2021 song by Rauw Alejandro

"Desenfocao is a song recorded by Puerto Rican singer Rauw Alejandro for his second studio album, Vice Versa (2021). The song was written by Manuel Lara, Rafa Pabón, Kenobi, Colla, Eric Duars, Alejandro, and Tainy, while the production was handled by Lara and Tainy. It was released to Latin American radio stations by Sony Music on August 10, 2021, as the first promotional single from the album. A Spanish language new wave, synth-pop, and funk song, it finds the singer very confused after a relationship breakup, so that he barely even knows where he is.

"Desenfocao received widely positive reviews from music critics, who complimented its fusion of genres. The song peaked at number six on Monitor Latino's Honduras pop chart and was certified gold in Spain. An accompanying music video, released simultaneously with the song, was filmed as a long take and directed by Alejandro and NINE-D. It depicts the backstage of a concert, where Alejandro parties and enjoys his night right before the show. To promote the song, he performed "Desenfocao and "Cúrame" in a special two-song set with Billboard and Honda Stage.
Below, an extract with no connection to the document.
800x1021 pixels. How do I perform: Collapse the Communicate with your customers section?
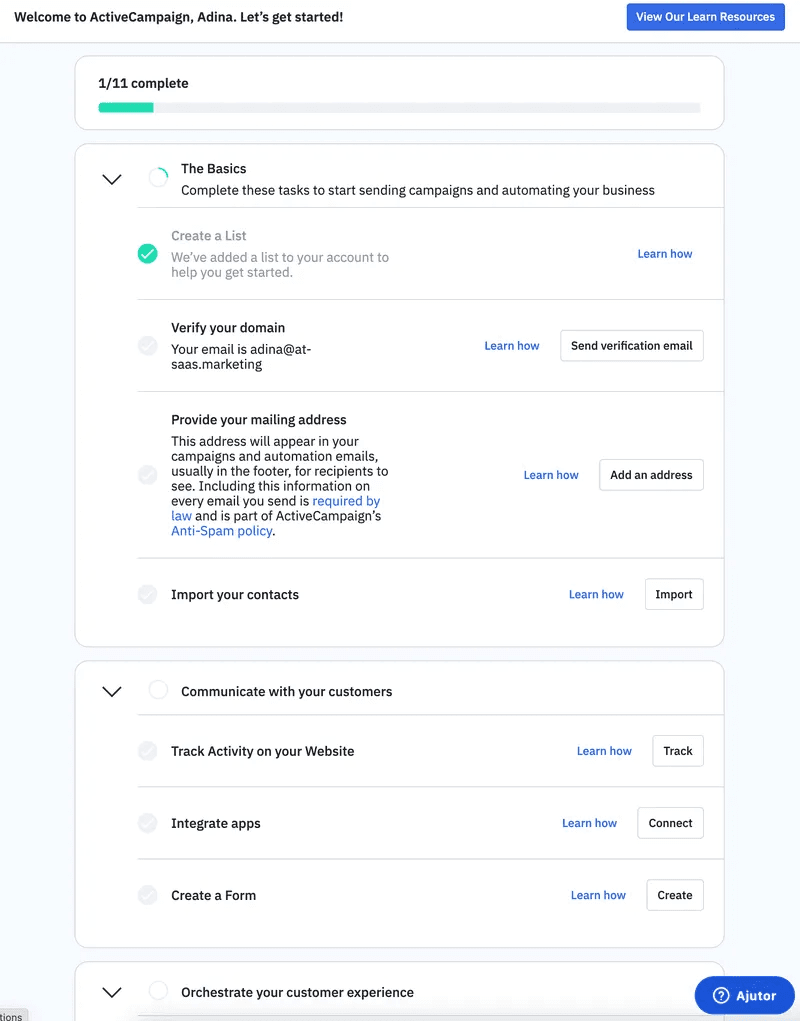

==Background and release==
Alejandro released his debut studio album, Afrodisíaco, on November 13, 2020. Two weeks after finishing the work on Afrodisíaco, he started working on his second studio album, Vice Versa. The latter was released for digital download and streaming by Sony Music Latin and Duars Entertainment on June 25, 2021, and "Desenfocao was included as the ninth track. During an interview with Vice, when he was asked if "Desenfocao was chosen as the next single from the album, Alejandro responded:

I would like the public to listen to the album and decide what my next single will be. If they tell me: "Let's make a video of this one," we'll make a video of that one. They are the ones who choose, let them decide.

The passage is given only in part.